Volvo Buses launched the Volvo 7800 articulated bus at the recent Busworld in Shanghai. It is an 18-metre-long low-floor bus with a nine-litre engine mounted on the side at the front of the bus. The chassis Volvo B9SLA, with a different body, is being used with great success in the BRT system Transantiago in Chile, where Volvo has delivered more than 1,500 such buses.
Bus Rapid Transit (BRT) is a solution for traffic problems in many of the world’s cities. It involves creating bus-based transport systems using buses with high passenger capacity, bus models and stations that facilitate rapid on and off-loading and a traffic solution in which buses have priority.
Increasingly more BRT systems are being built in China, and Volvo’s new bus is suited for such traffic. It can carry 160 passengers, has four wide entries and a low floor through the entire bus to facilitate on and off loading.

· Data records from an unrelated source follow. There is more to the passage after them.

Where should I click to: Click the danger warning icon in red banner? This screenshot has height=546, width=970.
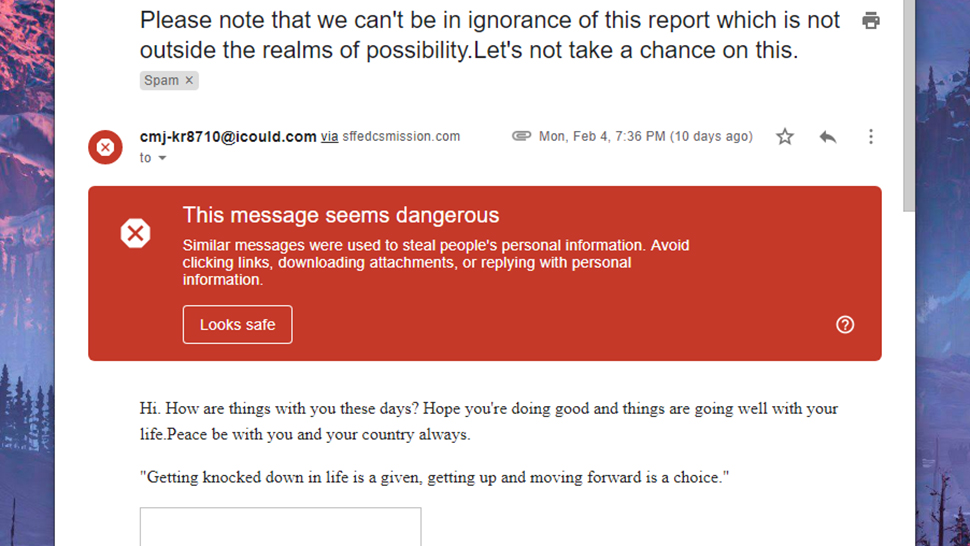[x=135, y=234]
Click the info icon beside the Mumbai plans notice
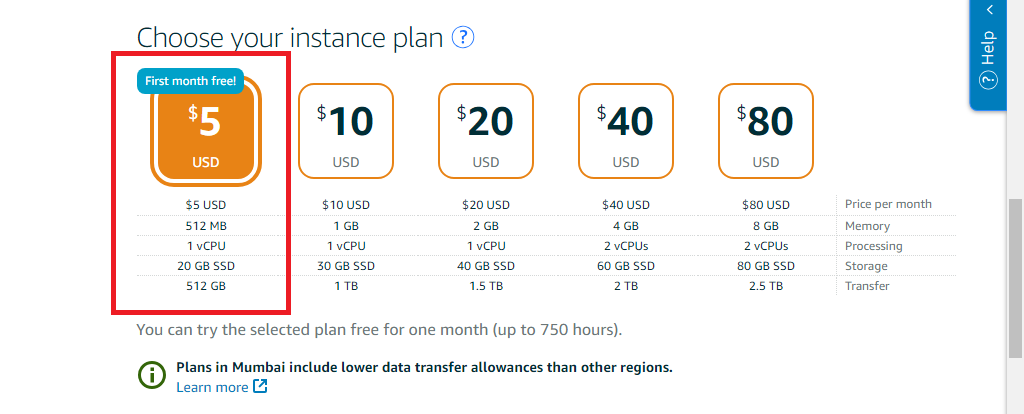The height and width of the screenshot is (414, 1024). click(151, 375)
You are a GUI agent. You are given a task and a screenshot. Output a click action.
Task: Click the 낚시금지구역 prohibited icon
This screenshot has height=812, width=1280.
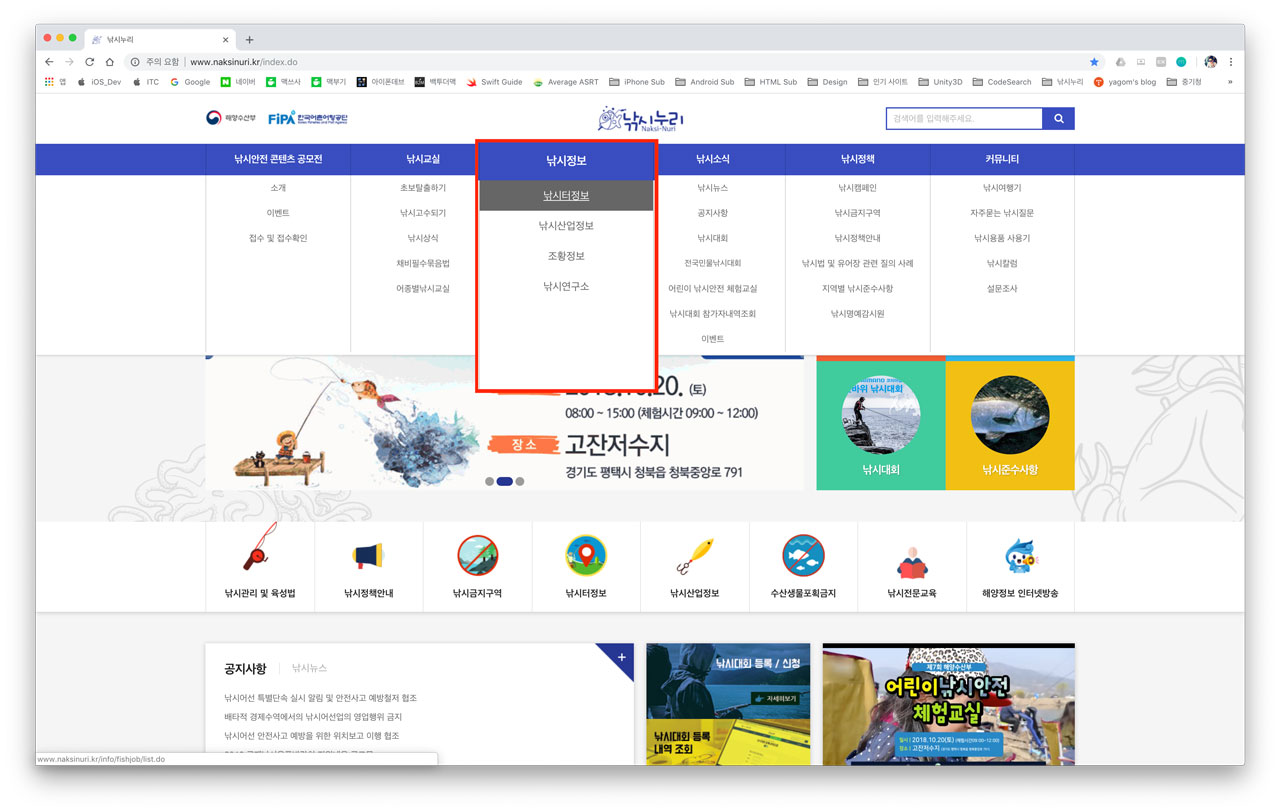tap(477, 555)
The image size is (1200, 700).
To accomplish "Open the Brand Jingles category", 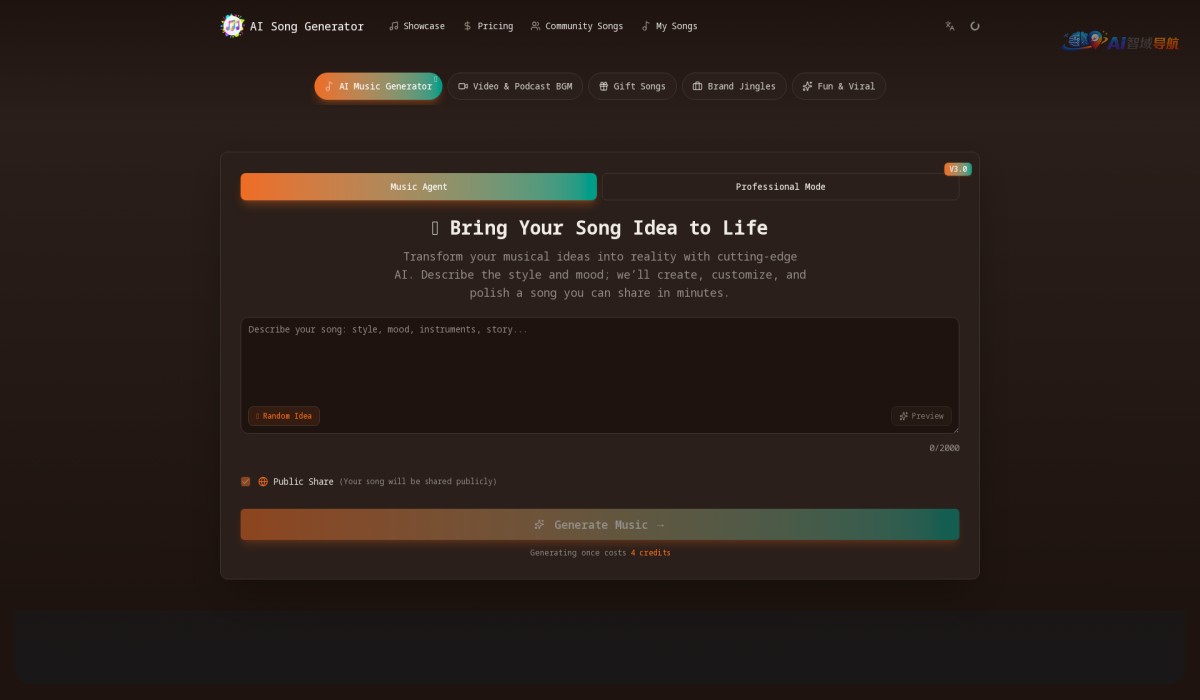I will point(734,86).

Most of the chassis is delivered as assembly kits from Volvo’s central chassis plant in Borås, Sweden. Local components are added and the chassis is assembled in Sunwin’s plant in Shanghai, where the body is also produced. The body is basically the same as used in Volvo’s Chinese 12-metre buses, but the front and rear are new and the interior is fitted to suit articulated buses.

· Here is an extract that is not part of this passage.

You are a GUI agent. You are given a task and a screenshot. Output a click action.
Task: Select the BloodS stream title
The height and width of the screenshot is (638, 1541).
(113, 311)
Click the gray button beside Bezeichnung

The city bus company, Sunwin Bus, is equally and jointly owned by Volvo and the Chinese partner SAIC. The company builds city buses on Volvo chassis that are sold under the Volvo brand as well as on local chassis whereby the buses are sold under the Sunwin name.
The company has now received an order for 395 Sunwin buses for delivery to Qingdao City where the Olympic sailing competitions will be decided in the autumn. The buses, which are 10.5 and 12 metres in length, will be built at the Sunwin plants in Qingdao and Shanghai and delivered in the spring.